I’m relatively new to the sport – around two years watching the pros and a little under a year since I began lessons myself – but there’s been a weird shift in that time. I can’t tell if it’s just me noticing more as I become more involved (like seeing a Dodge Dart everywhere after your sister buys one) or if I was the bad luck charm.
Before I’d accidentally found my way into the golf world, the sport existed as its own universe. Old men playing the sport on Sundays. Young bros drinking away an afternoon and trying to out-drive each other. Pro athletes doing (what I thought at the time was) a very long, very fancy and very annoying walk every weekend for a boatload of money. But, though it was separate from my world, it was definitely alive and well.
When I worked for a sporting company, all the bosses golfed. When I worked at an upscale restaurant, we hosted charity golf tournaments. My high school prom was at a golf club, and had to be scheduled around large golf events. People played it, watched it and invested enough money into it that a PGA Superstore was built down the street from my apartment.
But then I stumbled upon an interest in the sport. And all of a sudden…IT’S DEAD. I started seeing articles about the death of golf or the decline of the industry. I heard analysts talking about how things have changed and what could be done about it. I read statistics on courses closing all over the world. It seemed like I hopped on the bandwagon just in time to miss the boat.
As I become more invested in the sport, I see more end-of-the-golf-world stories. Some tout TopGolf as the savior we need in the land of the millennials. Some lament the advances in equipment, saying that the game isn’t the same as it once was. Some love (or hate) the young guns who lift weights and Snapchat their extravagant vacations, bringing more attention to the sport. The fact that we’re even talking and arguing about these things indicates that the sport isn’t truly dead, but I can’t help wondering what I missed out on in favor of the new era.

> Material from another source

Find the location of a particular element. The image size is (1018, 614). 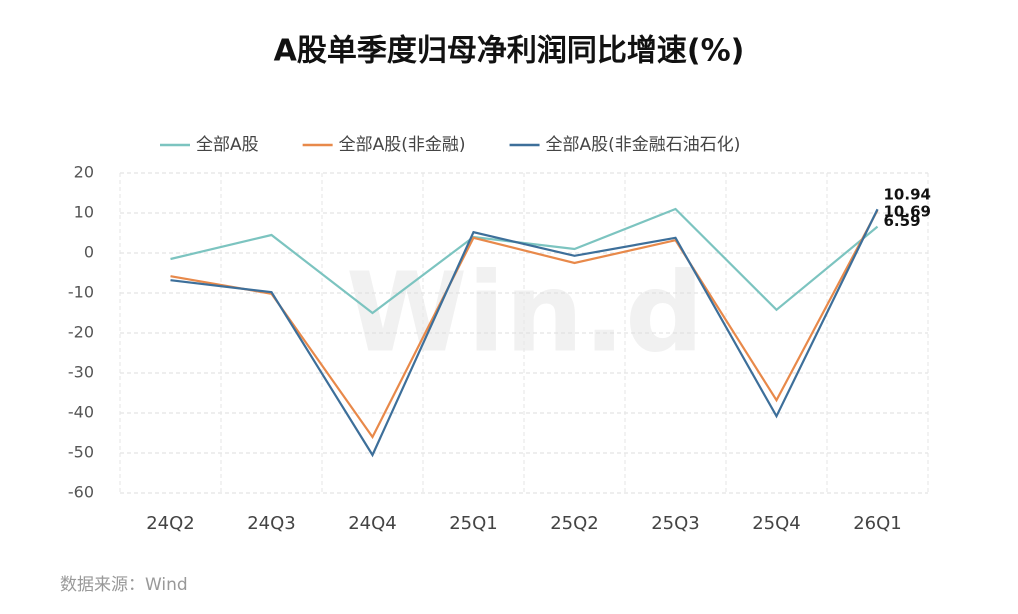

Fewer booked tee times, a decline in new equipment purchases, etc., seem to indicate a drop in profits. Even viewership of big tournaments is lower than it has been in previous years, and all you have to do during a major is watch. All signs point to “I hope you have a back-up hobby because golf is struggling.”
It’s not fair, though. Considering how obsessed I became with the sport (very quickly), part of me questions what it could have been like for a beginner ten, twenty, fifty years ago, and how these changes have affected the overall perception of the game.
Like anything, there are skeptics…and realists. Some think the sport is just fine, because the doors are still open at their clubhouse every Sunday and the beer is still cold at the 19th hole. Some are holding signs tied to old drivers saying “THE END IS NEAR” written in putt-putt pencil. Then there are those who just brush off the downturn as a temporary valley in an otherwise peak-y sport. I would generally side with the what-goes-up-must-come-down realists, but then again, even I’ve noticed after barely scratching the surface in the grand scheme of golf.
Either I have ridiculously bad timing or the downswing was starting years before I ever stepped foot on a driving range. Whichever is the case, my emotional (and financial) investment has me rooting for an upswing soon – I have a bag full of clubs named after favorite golfers, and I can tell you confidently that that kind of devotion doesn’t translate well to any other sport.